I’m going to do just as I want to anyway.

This statement works well to sum up the lives of blues queens such as Gertrude “Ma” Rainey and Bessie Smith.  During the 1920s and 30s, when there were clear-cut gender roles for men and, particularly, women, female blues singers showed Society that they were going to do things their own way.  As Smith’s song “Taint Nobody’s Bizness If I Do” begins:


“There ain’t nothin’ I can do or nothin’ I can say

That folks don’t criticize me

But I’m going to do just as I want to anyway

And don’t care if they all despise me.”


Women who were black or white, working or middle class, had their place in the world, a sphere of domesticity in which their husbands, children, and even fathers depended on them to keep house and tend to their every need.  Generally, females were expected to marry, although the definition of this union differed across cultural groups, with some African Americans choosing to procreate and bond as couples without being wed legally. 

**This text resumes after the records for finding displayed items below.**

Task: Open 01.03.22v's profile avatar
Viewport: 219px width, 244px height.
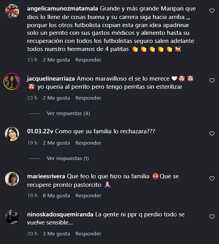Action: [12, 134]
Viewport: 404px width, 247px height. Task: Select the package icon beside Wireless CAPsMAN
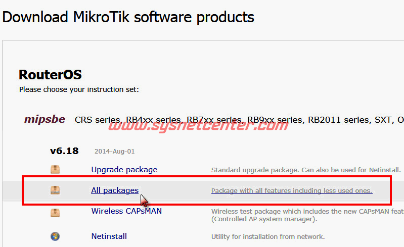coord(55,213)
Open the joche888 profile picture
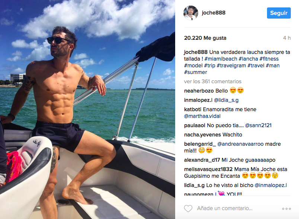The image size is (299, 219). pos(191,13)

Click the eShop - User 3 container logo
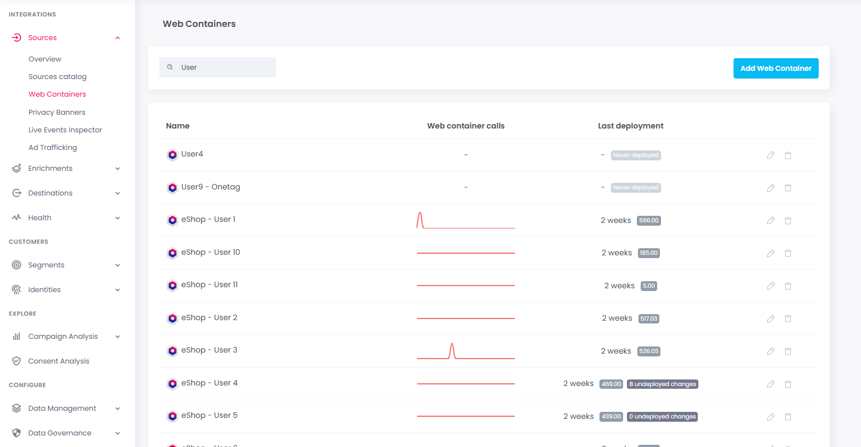click(173, 351)
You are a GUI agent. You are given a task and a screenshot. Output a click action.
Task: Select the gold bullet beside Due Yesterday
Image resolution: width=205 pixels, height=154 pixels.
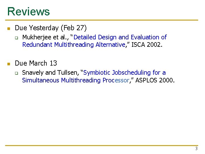point(9,29)
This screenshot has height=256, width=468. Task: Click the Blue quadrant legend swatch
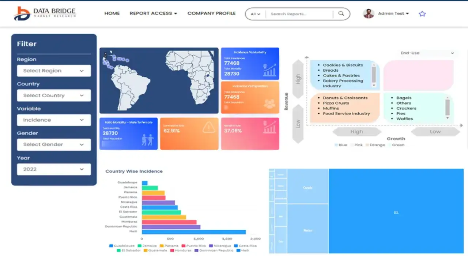pos(336,145)
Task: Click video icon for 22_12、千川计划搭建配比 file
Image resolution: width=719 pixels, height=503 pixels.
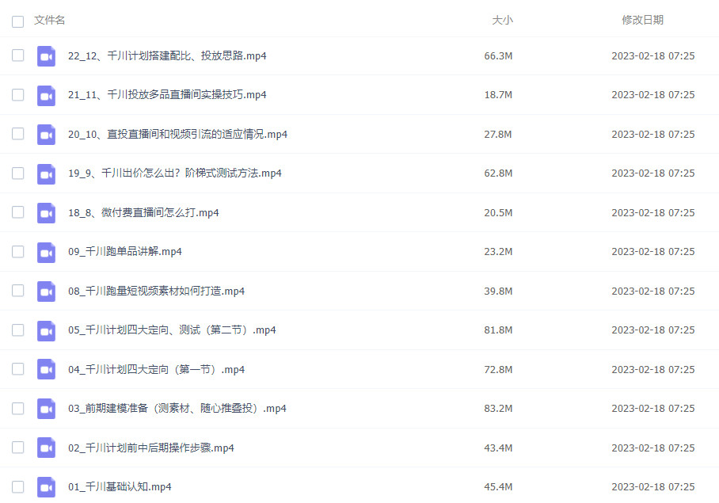Action: pyautogui.click(x=46, y=56)
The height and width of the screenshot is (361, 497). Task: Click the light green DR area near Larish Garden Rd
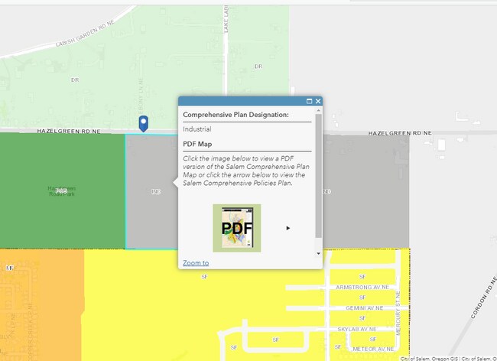pyautogui.click(x=75, y=80)
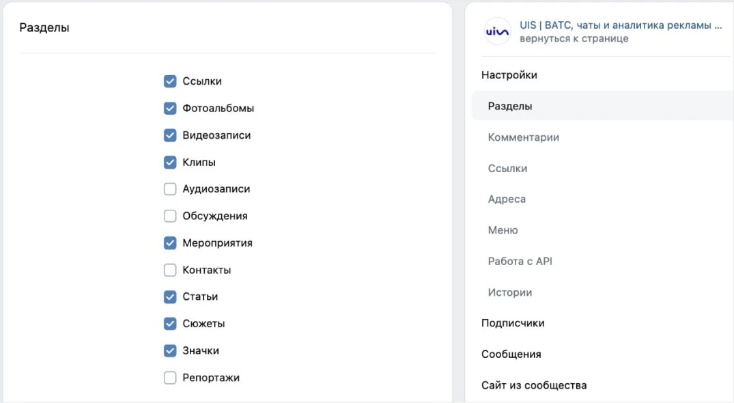
Task: Open Ссылки in the right sidebar
Action: click(507, 168)
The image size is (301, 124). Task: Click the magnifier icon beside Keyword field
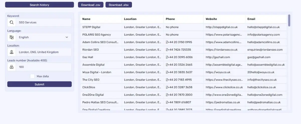pyautogui.click(x=12, y=22)
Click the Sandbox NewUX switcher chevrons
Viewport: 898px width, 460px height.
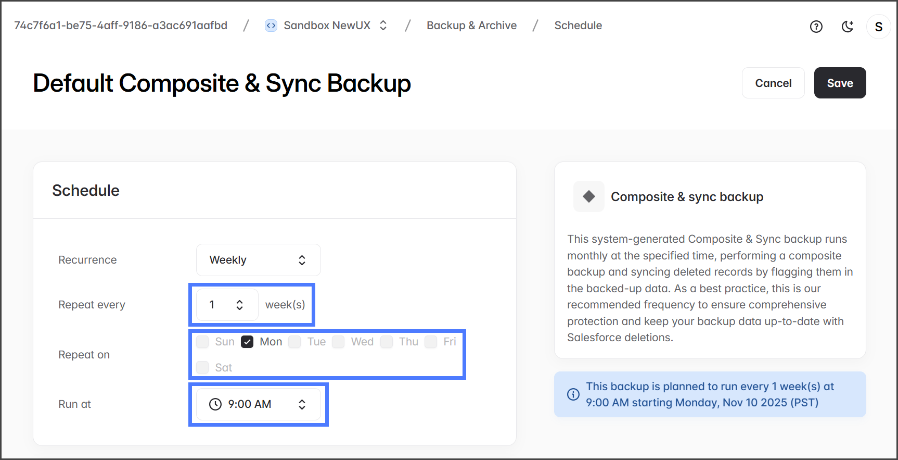[x=383, y=26]
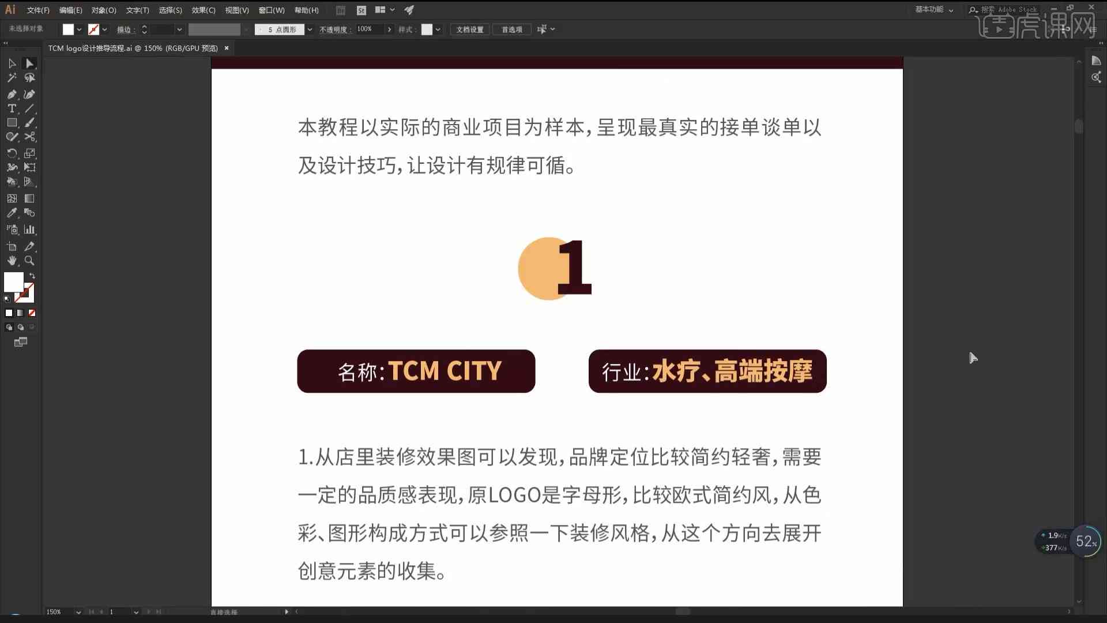The width and height of the screenshot is (1107, 623).
Task: Select the Zoom tool in sidebar
Action: pos(29,261)
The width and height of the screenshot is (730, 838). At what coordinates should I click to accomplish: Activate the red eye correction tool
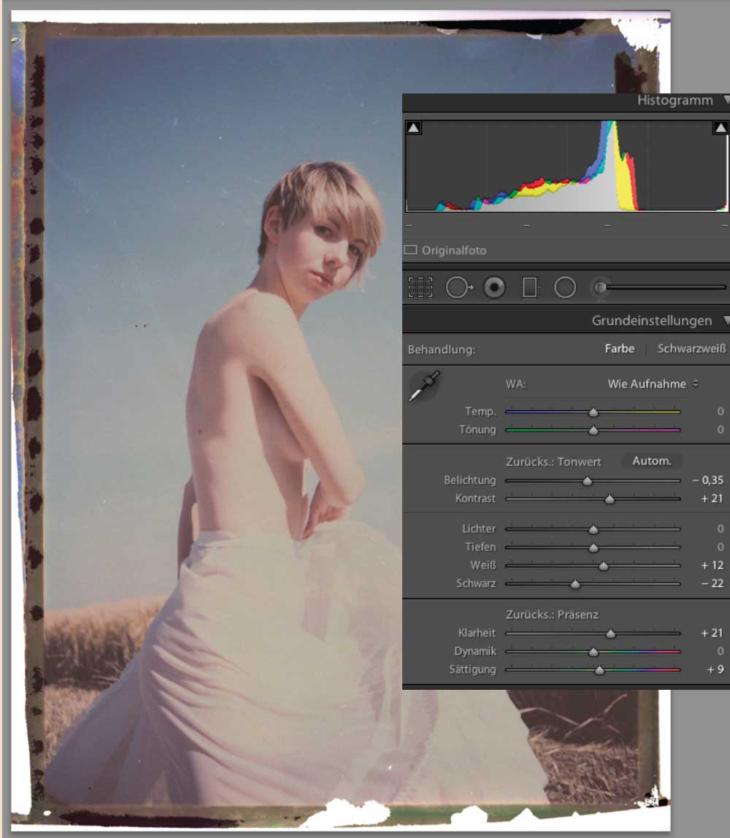coord(494,288)
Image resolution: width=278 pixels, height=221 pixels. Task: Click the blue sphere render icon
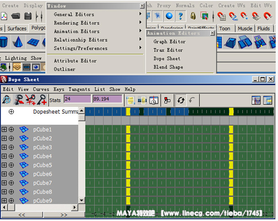point(169,16)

The blues as sung by females in the 1920s and 30s told stories of women, whether fictional or based on reality, who did not conform to the rules that society pressed upon them.  Songs about drinking, promiscuity, homosexuality, and even murder celebrate the independence and individuality that African American women found in the earlier decades of the 20th century after the end of slavery and the eventual, slow spread of rights to people other than rich white men.  This is not to say that female blues singers were running the streets murdering adulterers and their mistresses, but a degrading shake of the finger from Society, stating “You can’t act that way!” did not phase them one bit.

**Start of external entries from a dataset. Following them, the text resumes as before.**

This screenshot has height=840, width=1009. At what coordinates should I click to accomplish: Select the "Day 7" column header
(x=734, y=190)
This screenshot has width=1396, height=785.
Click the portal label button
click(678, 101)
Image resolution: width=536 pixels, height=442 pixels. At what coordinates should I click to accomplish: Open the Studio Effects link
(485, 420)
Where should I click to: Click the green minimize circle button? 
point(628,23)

While blues queens Bessie Smith and Ma Rainey were not timid about sharing the scandalous things they did or imagined doing, they also sang about tougher issues such as domestic violence.  Interestingly, though, they almost seem to make light of the fact that their men beat them, cheat on them, and take all of their money.  Is it a way to cover their pain, to help women deal with their own abusive lovers?  Or is it part of their attitude that the things that should matter in the eyes of Society simply aren’t as big a deal to them as African Americans who had suffered generations of violence and abuse from white oppressors?  Regardless, these women gave a voice to many other women who, although they may not have sung the blues were certainly feeling them.